Und jetzo sind wir hier
Mit Feinds Geleit, daß wir dein fürstlich Herz
Anflehen, deiner Stadt dich zu erbarmen,
Und Hülf zu senden binnen dieser Frist,
Sonst übergibt er sie am zwölften Tage.

Dunois.
Saintrailles konnte seine Stimme geben
Zu solchem schimpflichen Vertrag!

Ratsherr.
Nein, Herr!
Solang der Tapfre lebte, durfte nie
Die Rede sein von Fried und Übergabe.

Dunois.
So ist er tot!

Ratsherr.
An unsern Mauern sank
Der edle Held für seines Königs Sache.

Karl.
Saintrallles tot!
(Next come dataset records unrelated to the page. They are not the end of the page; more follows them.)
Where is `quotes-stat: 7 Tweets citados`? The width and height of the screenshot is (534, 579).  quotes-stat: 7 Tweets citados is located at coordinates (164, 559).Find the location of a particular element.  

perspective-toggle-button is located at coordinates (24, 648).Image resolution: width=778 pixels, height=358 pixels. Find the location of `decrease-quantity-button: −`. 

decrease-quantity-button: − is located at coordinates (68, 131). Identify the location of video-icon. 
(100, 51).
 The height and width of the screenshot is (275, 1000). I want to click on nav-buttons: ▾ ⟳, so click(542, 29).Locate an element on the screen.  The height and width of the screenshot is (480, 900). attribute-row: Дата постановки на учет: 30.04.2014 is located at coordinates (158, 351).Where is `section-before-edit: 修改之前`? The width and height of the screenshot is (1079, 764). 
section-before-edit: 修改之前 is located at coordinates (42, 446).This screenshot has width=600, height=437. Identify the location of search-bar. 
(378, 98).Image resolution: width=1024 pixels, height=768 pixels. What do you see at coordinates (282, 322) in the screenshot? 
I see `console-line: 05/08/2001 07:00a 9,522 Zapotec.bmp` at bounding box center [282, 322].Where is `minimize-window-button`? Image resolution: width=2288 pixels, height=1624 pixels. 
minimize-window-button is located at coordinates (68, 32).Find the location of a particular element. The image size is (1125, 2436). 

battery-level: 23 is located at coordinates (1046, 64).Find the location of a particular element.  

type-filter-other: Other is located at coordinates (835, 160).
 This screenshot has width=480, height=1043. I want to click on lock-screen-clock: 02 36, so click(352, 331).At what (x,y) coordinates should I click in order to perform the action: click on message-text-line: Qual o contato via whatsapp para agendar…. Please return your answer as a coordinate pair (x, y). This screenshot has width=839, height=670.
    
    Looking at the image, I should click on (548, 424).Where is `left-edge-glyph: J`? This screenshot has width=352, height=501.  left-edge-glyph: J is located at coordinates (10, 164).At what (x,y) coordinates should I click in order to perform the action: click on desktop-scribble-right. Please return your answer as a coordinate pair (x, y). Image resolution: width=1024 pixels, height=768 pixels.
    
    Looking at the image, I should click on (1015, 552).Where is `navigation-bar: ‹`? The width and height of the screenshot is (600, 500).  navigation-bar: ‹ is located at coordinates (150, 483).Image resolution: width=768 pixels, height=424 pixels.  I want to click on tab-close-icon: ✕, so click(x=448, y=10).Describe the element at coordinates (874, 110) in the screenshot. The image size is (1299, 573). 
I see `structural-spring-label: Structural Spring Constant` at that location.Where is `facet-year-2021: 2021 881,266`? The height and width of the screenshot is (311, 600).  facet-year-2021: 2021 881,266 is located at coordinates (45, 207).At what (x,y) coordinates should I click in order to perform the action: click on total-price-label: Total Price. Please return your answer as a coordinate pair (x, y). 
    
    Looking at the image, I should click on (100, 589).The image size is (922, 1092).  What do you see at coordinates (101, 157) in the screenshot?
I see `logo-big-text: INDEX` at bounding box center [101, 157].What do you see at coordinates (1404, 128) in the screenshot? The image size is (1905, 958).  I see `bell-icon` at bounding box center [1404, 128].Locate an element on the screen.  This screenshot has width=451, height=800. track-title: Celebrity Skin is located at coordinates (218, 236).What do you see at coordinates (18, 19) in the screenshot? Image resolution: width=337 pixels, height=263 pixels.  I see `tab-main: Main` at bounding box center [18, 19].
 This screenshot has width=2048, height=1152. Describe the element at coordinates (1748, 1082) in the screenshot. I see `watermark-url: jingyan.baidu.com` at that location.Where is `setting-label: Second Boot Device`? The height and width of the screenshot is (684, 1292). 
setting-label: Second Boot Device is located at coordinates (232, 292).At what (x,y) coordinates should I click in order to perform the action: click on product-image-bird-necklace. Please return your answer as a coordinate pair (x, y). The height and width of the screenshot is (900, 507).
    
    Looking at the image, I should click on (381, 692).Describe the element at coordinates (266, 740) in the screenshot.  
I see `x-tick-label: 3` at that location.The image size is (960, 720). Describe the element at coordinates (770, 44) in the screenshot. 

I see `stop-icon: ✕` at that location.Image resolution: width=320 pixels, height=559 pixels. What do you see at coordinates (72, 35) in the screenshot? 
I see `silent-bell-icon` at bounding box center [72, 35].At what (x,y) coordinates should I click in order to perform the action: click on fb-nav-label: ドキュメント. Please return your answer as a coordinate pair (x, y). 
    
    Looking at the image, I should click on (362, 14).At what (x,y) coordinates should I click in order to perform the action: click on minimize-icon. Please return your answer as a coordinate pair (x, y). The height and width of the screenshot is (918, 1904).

O in dem einzgen Mann
Sinkt mir ein Heer!

(Ein Ritter kommt und spricht einige Worte leise mit dem Bastard, welcher betroffen auffährt)

Dunois.
Auch das noch!

Karl.
Nun! Was gibts?

Dunois.
Graf Douglas sendet her. Die schottschen Völker
Empören sich und drohen abzuziehn,
Wenn sie nicht heut den Rückstand noch erhalten.

Karl.
Du Chatel!

Du Chatel (zuckt die Achseln).
Sire! Ich weiß nicht Rat.

Karl.
Versprich,
Verpfände was du hast, mein halbes Reich –

Du Chatel.
Hilft nichts! Sie sind zu oft vertröstet worden!

Karl.
Es sind die besten Truppen meines Heers!
Sie sollen mich jetzt nicht, nicht jetzt verlassen!